Crítica: “Milton Bituca Nascimento” é elogio poético ao músico

De trens a travessias, Milton Nascimento cruzou fronteiras com sua arte. Desafiou a leitura tradicional de qualidade e o entendimento ultrapassado de estilos musicais. Deixou sua marca em várias gerações de músicos, brasileiros e estrangeiros. Celebrando uma trajetória memorável, o documentário “Milton Bituca Nascimento” mostra um pouco dessa carreira de forma poética. O longa-metragem dirigido por Flavia Moraes chega no dia 20 de março aos cinemas.

Usando uma figura típica das criações de Milton, o filme traz a imagem e o som do trem. Símbolo de partidas e viagens, presente em diversas músicas, o trem vai cruzando as quase duas horas de documentário. Assim como o eco, que trouxe uma dinâmica à musicalidade do artista. Cenas com sua voz duplicada resgatam essa história de que, na infância, se interessava pelo eco de cavernas. Cenas de um garoto representando Milton descobrindo esses sons, depois contracenando com o próprio músico, dão o tom poético que segue pelo filme.

Internacional

“Milton Bituca Nascimento” cita as dificuldades do artista em se locomover, mas sem explicar questões de saúde, focando mais na sua insistência em vencer os desafios pelo amor à arte. A voz de Fernanda Montenegro narra essas trajetórias, sem explicar datas ou momentos muito pontuais. O texto é todo poético, elogioso. Assim como as entrevistas.

A primeira parte do filme traz diversos artistas revelando a genialidade de Milton no entendimento muito particular que ele faz de musicalidade. Assim como sua voz. Um momento emocionante é Wayne Shorter, icônico jazzista estadunidense, mostrando o quando admira Milton. Shorter gravou o disco “Native Dancer” com o brasileiro em 1974. Ele compara a voz de Milton com Miles Davis, um dos mais lendários músicos de jazz da história.
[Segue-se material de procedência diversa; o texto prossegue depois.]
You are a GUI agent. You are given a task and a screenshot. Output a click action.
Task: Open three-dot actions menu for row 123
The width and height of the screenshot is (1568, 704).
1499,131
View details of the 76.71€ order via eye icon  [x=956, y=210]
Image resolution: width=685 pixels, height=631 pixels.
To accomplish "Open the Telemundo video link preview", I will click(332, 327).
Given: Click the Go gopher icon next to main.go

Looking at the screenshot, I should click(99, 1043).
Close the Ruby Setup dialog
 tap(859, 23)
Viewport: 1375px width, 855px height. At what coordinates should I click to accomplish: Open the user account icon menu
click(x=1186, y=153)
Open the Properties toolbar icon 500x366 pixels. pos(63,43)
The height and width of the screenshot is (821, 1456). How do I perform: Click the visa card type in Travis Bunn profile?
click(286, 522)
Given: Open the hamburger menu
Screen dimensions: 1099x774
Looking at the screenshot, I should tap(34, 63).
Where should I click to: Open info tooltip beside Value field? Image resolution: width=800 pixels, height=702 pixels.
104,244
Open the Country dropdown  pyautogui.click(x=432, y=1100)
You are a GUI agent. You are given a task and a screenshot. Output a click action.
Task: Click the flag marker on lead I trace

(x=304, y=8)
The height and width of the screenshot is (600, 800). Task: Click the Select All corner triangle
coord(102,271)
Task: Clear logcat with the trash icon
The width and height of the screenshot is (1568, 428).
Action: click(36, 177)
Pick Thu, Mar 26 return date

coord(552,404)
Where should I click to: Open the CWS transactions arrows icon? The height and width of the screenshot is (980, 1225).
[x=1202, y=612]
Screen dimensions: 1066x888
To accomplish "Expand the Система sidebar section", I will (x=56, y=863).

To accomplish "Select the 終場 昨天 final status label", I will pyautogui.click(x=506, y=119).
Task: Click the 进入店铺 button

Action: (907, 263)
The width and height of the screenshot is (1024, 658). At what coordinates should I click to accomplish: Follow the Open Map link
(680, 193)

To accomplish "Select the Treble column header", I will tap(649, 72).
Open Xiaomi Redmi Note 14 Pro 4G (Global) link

O longa demonstra como mesmo pessoas que não entendem português se emocionam com as canções de Bituca, como por exemplo, Herbie Hancock.

Brasil

O filme volta ao Brasil com Milton. Sua última turnê, “A Última Sessão de Música”, ganha destaque, mostrando estádios lotados e o preparo para os shows. Além de resgatar momentos importantes, “Milton Bituca Nascimento” traz entrevistas com grandes artistas como Sergio Mendes, Chico Buarque, Gilberto Gil e Simone, assim como gerações mais novas como Maria Gadu e Tim Bernardes. Isso comprova o impacto que Bituca teve por diferentes gerações.

A forma como o cantor e compositor trazia figuras nacionais e valorizava culturas negras e dos povos originários também ganha destaque. Nomes como Mano Brown e Criolo marcam a importância da arte de Milton para a cultura negra. O eco se repete com vários entrevistados lendo “Morro Velho”, grande canção do artista.

Emoção

O filme é carregado de momentos bonitos e trazendo a potente voz de Fernanda Montenegro, o que intensifica a poeticidade das cenas. Imagens que caminham entre a simplicidade e o marcante vão ganhando a tela. Algumas entrevistas acontecem em estúdio, mas outras vão por um caminho no parque, por exemplo, dão dinamismo e revelam a beleza do dia a dia, como uma música de Milton.

Algumas escolhas acabam tirando a potência de “Milton Bituca Nascimento”. O filme traz muitos elogios ao artista, mas por vezes se esquece de colocar nome e lugar nas situações. Pessoas menos conhecidas do público brasileiro podem passar despercebidas, sem destacar a importância dessas figuras em venerar Milton. Por exemplo, Fito Páez, um dos maiores nomes do rock argentino, fala do impacto do “Clube da Esquina” em sua carreira. Mas o filme mal fala de onde ele é ou sua relevância musical, o que perde a potência do relato.

Milton cruzou fronteiras com sua arte, de espaço e de tempo, mas ao deixar de lado a demonstração prática disso, o filme se deixa perder em relatos. “Milton Bituca Nascimento” não está preocupado em traçar linhas do tempo ou revelar detalhes pessoais. Até quando fala da fragilidade da saúde do artista, não é muito claro. Nem ao menos se debruça muito sobre o apelido Bituca. Assim, acaba sendo um filme muito bonito, um elogio poético encantador, mas que se fecha apenas para os iniciados, não funciona tão bem como uma porta de entrada para quem ainda tem a possibilidade de se encantar por Milton Nascimento.